**What you are asked to do:** Once you find the line containing "188x113 pixels. Task: Click" in the data below, copy it and each following line exactly, up to and including the line containing "Task: Toggle the Clockwise checkbox", and nothing else.

(Saved entries)
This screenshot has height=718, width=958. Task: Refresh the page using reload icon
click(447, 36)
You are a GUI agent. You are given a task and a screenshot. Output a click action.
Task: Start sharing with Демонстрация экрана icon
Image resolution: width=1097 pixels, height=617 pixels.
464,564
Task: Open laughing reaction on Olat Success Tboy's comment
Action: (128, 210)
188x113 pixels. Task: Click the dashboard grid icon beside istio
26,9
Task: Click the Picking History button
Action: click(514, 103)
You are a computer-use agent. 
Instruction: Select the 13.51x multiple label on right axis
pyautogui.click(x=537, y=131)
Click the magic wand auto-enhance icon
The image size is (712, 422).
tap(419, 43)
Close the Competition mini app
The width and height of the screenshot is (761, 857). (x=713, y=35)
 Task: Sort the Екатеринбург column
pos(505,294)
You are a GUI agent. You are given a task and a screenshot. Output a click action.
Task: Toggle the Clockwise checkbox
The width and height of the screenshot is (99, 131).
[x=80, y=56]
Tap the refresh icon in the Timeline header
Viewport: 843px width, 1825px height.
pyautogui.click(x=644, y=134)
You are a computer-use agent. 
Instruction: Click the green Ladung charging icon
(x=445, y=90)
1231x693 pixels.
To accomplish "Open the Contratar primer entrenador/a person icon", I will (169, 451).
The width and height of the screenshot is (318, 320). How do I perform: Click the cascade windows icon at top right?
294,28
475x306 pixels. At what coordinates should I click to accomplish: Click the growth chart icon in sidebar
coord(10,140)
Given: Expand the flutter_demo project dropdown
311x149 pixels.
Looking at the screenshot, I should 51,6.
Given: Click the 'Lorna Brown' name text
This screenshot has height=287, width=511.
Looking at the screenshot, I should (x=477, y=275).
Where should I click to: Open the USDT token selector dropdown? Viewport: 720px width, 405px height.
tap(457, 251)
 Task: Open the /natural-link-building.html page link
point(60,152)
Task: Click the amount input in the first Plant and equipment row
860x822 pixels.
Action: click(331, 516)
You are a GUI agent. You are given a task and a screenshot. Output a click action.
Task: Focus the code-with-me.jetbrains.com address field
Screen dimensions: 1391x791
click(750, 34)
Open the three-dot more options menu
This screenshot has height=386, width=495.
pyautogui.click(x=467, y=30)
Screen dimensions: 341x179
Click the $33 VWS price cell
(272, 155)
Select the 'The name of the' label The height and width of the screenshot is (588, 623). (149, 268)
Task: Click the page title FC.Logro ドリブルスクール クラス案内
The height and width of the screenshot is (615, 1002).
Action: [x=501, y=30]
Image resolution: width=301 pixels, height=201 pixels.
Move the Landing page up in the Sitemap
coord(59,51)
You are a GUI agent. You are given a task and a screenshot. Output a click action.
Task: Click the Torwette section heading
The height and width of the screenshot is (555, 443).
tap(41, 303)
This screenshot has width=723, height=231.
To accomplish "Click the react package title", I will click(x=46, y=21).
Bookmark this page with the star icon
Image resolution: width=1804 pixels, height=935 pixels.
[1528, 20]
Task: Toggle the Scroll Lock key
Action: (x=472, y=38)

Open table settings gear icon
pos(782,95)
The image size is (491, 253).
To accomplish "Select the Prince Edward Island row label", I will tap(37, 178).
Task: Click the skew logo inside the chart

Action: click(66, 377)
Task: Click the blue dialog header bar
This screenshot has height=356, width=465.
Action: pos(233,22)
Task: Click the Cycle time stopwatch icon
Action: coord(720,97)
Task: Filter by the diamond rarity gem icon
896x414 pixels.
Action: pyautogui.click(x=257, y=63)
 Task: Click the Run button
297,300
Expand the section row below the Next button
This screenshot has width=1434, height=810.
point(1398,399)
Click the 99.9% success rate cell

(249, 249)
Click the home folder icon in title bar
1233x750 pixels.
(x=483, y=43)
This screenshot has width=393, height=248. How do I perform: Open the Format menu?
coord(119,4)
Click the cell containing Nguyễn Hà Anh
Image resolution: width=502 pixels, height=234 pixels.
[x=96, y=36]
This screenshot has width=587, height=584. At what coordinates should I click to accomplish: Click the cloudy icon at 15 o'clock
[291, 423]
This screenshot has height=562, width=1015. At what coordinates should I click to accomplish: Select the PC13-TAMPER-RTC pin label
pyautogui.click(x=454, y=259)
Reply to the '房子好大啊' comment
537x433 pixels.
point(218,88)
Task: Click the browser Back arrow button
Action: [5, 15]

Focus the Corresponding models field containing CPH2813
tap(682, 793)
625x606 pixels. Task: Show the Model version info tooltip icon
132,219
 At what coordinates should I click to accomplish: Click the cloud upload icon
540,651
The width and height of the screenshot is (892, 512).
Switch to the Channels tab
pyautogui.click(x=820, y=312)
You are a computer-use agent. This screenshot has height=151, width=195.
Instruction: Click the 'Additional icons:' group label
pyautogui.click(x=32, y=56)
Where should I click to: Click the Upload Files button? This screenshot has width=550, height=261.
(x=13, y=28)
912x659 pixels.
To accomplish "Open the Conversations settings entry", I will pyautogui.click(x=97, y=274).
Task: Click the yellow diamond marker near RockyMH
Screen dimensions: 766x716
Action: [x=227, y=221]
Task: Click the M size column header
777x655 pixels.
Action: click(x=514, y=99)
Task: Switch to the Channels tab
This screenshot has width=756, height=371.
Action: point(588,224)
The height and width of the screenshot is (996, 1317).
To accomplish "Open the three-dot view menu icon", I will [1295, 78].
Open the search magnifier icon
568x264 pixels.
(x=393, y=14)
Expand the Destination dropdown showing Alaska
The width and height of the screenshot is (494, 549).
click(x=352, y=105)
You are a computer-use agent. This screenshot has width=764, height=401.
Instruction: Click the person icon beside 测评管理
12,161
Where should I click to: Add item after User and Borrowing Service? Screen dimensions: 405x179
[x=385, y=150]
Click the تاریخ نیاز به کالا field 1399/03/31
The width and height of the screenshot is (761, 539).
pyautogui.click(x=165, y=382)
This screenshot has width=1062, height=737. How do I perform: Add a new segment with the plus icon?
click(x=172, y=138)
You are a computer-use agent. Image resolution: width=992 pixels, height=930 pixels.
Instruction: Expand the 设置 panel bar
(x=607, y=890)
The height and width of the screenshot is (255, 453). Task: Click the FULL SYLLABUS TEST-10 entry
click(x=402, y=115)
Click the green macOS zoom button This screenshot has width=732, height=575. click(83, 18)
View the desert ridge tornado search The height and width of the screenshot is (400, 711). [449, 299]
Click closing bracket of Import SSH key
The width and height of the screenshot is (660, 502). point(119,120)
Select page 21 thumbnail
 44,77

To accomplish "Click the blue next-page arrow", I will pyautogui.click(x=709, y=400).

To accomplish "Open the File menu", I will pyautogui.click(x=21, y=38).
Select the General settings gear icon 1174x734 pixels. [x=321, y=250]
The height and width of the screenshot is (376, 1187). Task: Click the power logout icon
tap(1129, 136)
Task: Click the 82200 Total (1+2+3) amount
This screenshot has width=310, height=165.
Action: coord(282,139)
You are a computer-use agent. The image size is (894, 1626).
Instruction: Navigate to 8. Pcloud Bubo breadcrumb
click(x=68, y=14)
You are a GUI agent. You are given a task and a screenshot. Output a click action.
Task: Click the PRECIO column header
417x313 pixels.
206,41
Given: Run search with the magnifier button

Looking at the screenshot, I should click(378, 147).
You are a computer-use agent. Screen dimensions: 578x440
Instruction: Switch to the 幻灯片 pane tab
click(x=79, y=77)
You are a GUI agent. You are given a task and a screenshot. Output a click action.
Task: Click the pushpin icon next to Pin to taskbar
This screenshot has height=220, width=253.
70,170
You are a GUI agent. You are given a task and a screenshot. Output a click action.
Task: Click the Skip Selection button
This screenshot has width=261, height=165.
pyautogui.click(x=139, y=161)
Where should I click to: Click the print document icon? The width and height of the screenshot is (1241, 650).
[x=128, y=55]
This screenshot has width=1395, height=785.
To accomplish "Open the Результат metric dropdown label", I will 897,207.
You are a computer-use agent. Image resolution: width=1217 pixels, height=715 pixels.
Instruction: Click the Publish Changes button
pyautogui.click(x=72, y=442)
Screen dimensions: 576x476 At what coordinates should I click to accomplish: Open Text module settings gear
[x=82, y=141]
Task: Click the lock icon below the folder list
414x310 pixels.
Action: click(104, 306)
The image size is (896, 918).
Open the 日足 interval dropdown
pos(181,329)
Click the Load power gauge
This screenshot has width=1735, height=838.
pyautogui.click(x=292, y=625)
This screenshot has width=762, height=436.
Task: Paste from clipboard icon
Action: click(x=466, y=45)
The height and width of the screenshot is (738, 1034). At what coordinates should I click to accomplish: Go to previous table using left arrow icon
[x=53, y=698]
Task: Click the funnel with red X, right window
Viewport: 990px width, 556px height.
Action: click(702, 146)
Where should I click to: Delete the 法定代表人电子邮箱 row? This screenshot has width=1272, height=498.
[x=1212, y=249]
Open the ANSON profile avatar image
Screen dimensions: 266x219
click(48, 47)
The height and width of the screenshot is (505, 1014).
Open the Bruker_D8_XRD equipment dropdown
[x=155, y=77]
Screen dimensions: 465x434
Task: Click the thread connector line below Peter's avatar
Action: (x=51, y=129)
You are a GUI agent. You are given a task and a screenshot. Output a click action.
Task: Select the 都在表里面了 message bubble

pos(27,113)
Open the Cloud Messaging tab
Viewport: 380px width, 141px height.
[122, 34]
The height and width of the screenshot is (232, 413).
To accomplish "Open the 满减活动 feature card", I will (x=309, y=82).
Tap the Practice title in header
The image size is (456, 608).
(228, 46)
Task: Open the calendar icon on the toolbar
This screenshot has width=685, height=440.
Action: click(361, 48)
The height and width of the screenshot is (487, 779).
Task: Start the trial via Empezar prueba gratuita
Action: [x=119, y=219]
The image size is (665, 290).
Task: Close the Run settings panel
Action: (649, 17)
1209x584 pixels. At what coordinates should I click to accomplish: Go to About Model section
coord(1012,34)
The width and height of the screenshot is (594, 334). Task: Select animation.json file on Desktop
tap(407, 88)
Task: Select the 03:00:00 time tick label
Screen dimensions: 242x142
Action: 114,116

**Written solution:**
188x113 pixels. Task: Click the dashboard grid icon beside istio
26,9
Task: Click the Picking History button
Action: click(514, 103)
You are a computer-use agent. 
Instruction: Select the 13.51x multiple label on right axis
pyautogui.click(x=537, y=131)
Click the magic wand auto-enhance icon
The image size is (712, 422).
tap(419, 43)
Close the Competition mini app
The width and height of the screenshot is (761, 857). (x=713, y=35)
 Task: Sort the Екатеринбург column
pos(505,294)
You are a GUI agent. You are given a task and a screenshot. Output a click action.
Task: Toggle the Clockwise checkbox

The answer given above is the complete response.